Still behind on reviews, so here’s a batch of minis for the books I read in May!
Ben Macintyre, A Spy Among Friends: Kim Philby and the Great Betrayal — Guys, if you’re at all interested in espionage in the 20th century, you need to read Ben Macintyre! This is a fascinating stranger-than-fiction account of Kim Philby, an old-school English gentleman who rose to an extremely high position in the Secret Service while actually being a spy for the USSR.
Rebecca Mead, One Perfect Day: The Selling of the American Wedding — Mead, a British journalist, examines the contemporary American wedding from a sociological and monetary perspective. If you enjoy weddings but suspect they’ve gone off the rails in recent
years decades–particularly in the ever-inflating costs for both the couple getting married and their guests–you’ll find a lot of interesting material here.
Anne Tyler, Vinegar Girl — First there was The Austen Project, for which six famous contemporary authors tried their hand at updating the novels of Jane Austen. Now Hogarth Shakespeare is doing a similar project with the Bard’s plays, with Vinegar Girl being a retelling of The Taming of the Shrew. Judging it as a novel, I found it a very pleasant read, albeit not particularly original or memorable. But I didn’t think it was a particularly good retelling of The Taming of the Shrew! So whether you enjoy the book will probably depend on what you’re looking for.
Maggie Stiefvater, The Raven King — If you love the series, you’ll love the ending! I thought certain plot elements were resolved a bit too abruptly, but the heart of the book–the relationships between Blue, Gansey, Ronan, Adam, and Noah–remains true. I was also torn on the addition of Henry Cheng as a character. First of all, I should say that I LOVED Henry Cheng! (Maybe he could have his own book? More Henry Cheng, please!) But part of me felt like the book was already crowded enough between the five main players and all the people at Fox Way. Be that as it may, I found this book to be a deeply satisfying ending to a wonderful series. If you love fantasy, you definitely need to read it!
Laura Esquivel, Like Water for Chocolate (trans. Carol Christensen and Thomas Christensen) — I’d heard a lot of good things about this book; people are always mentioning magical realism and comparing it to Sarah Addison Allen’s books (which I love). But ultimately, it didn’t do much for me. I felt sorry for Tita, doomed to take care of her bullying mother and remain unmarried while the love of her life marries her sister. But I also found the entire situation entirely too melodramatic, and the supernatural elements didn’t charm me. Overall, a disappointing read.
6 thoughts on “Mini-Reviews #2: May books”
Hehe, now that I think about it, Like Water for Chocolate really thrived in the melodrama. I did enjoy the recipes at the start of each chapter/month.
Some of those recipes looked DELICIOUS, although I am far too lazy ever to cook them myself…

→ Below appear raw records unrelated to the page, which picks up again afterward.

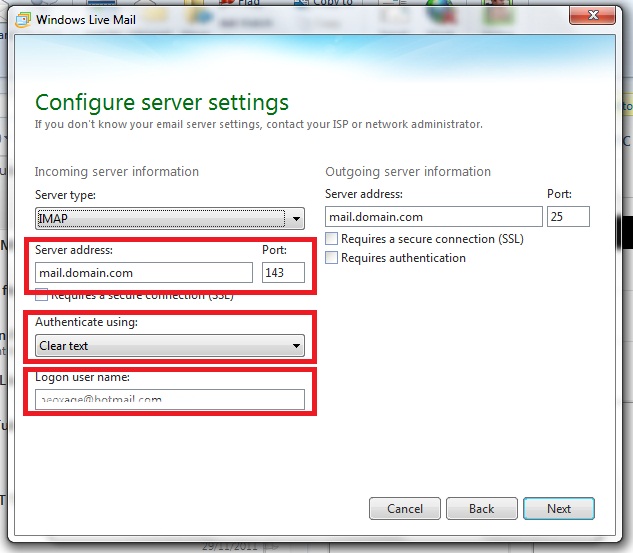The image size is (633, 553).
Task: Enable outgoing Requires a secure connection (SSL)
Action: (x=331, y=239)
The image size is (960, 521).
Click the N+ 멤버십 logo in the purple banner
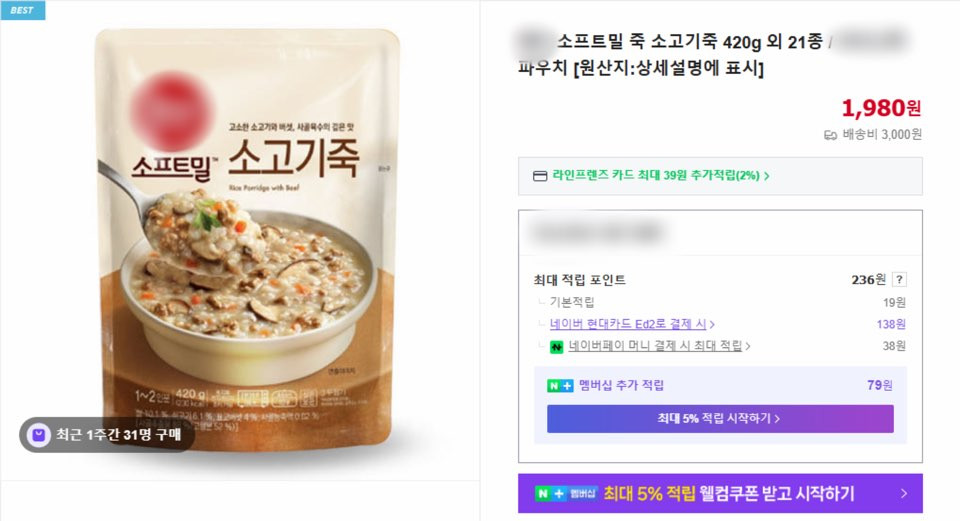[566, 493]
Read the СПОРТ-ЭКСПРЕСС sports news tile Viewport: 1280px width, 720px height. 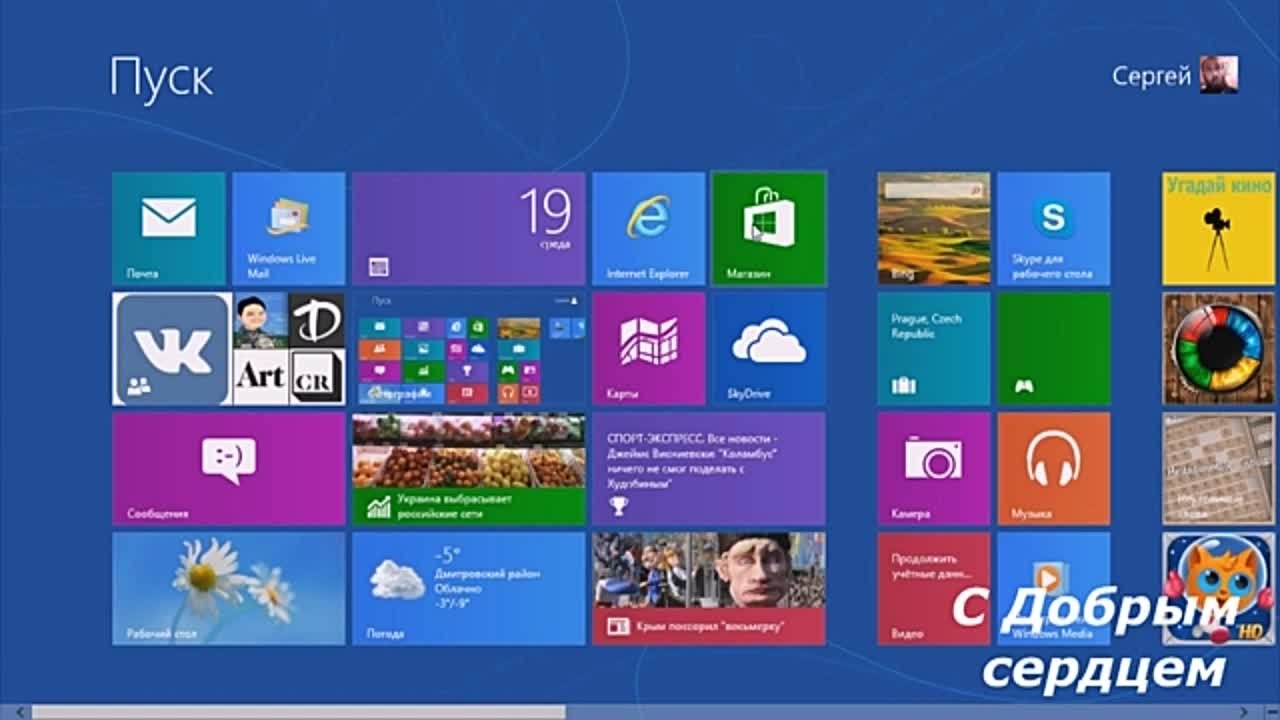(x=708, y=468)
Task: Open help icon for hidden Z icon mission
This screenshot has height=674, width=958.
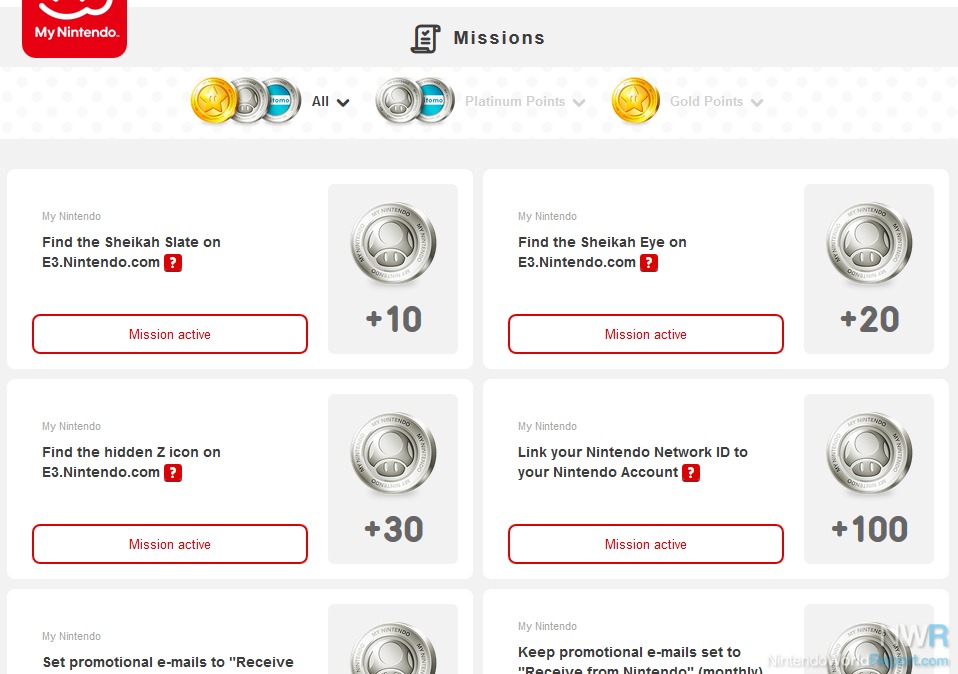Action: (173, 472)
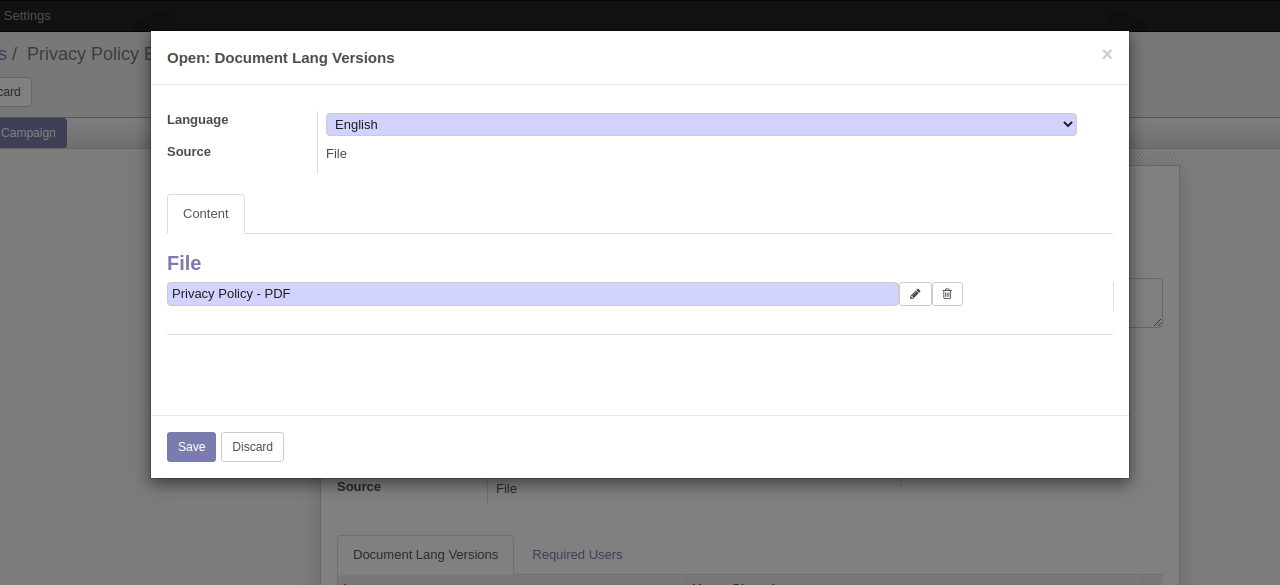The image size is (1280, 585).
Task: Click the Source value File in dialog
Action: point(336,154)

I’m always nervous to pick up nonfiction about spies, I think because I’m not convinced it will be factual and I’m worried it will be melodramatic. I’m not sure though. I’d like to pick up Vinegar Girl, because I just can’t resist a Shakespeare retelling, but the reviews I’ve seen aren’t as glowing as I’d hoped.

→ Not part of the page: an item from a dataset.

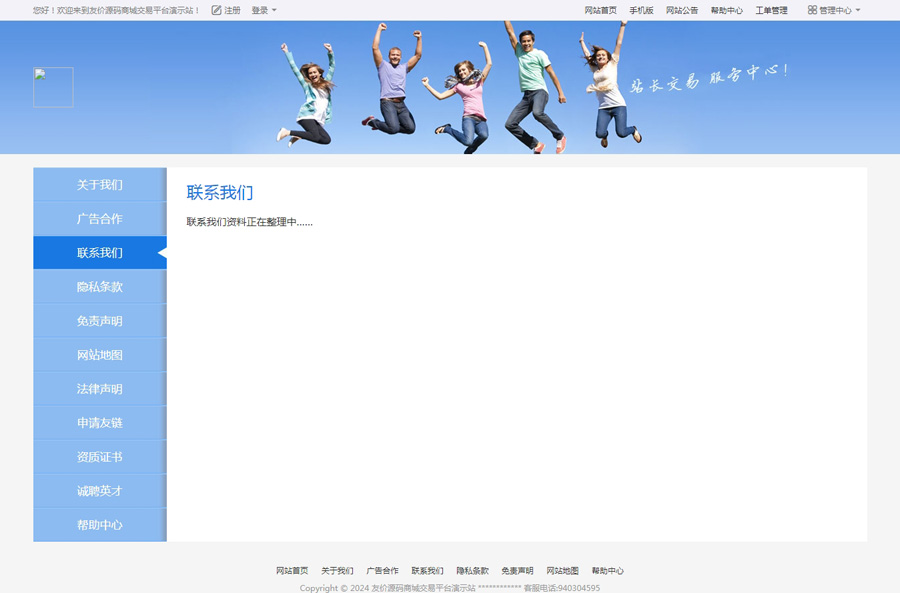
Task: Click 帮助中心 link in the footer
Action: (607, 571)
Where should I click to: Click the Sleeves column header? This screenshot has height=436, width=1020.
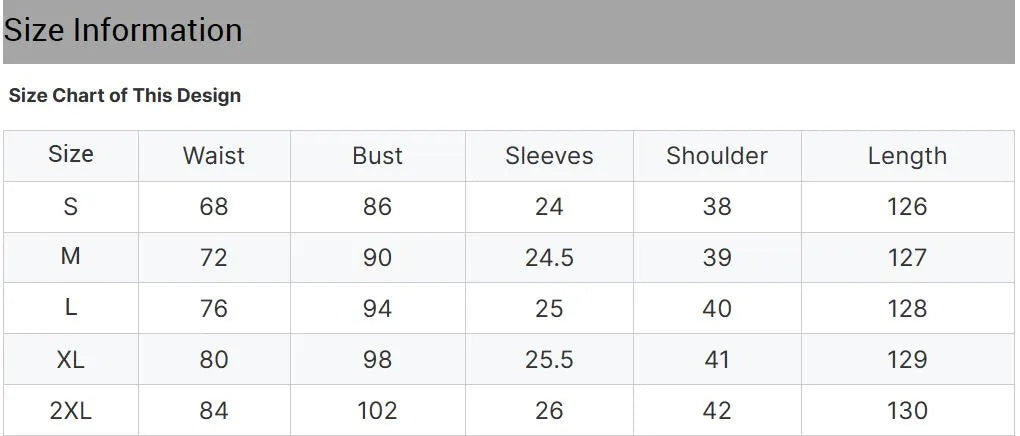click(x=549, y=156)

I’ll be interested to see what you think of Vinegar Girl if/when you decide to read it! As for the spy nonfiction, I definitely understand your concerns. I’ll admit, I don’t know enough about the topic to know whether Macintyre is embellishing, but he does appear to have used a lot of primary sources, which is usually a good sign. I hope you decide to give him a try at some point!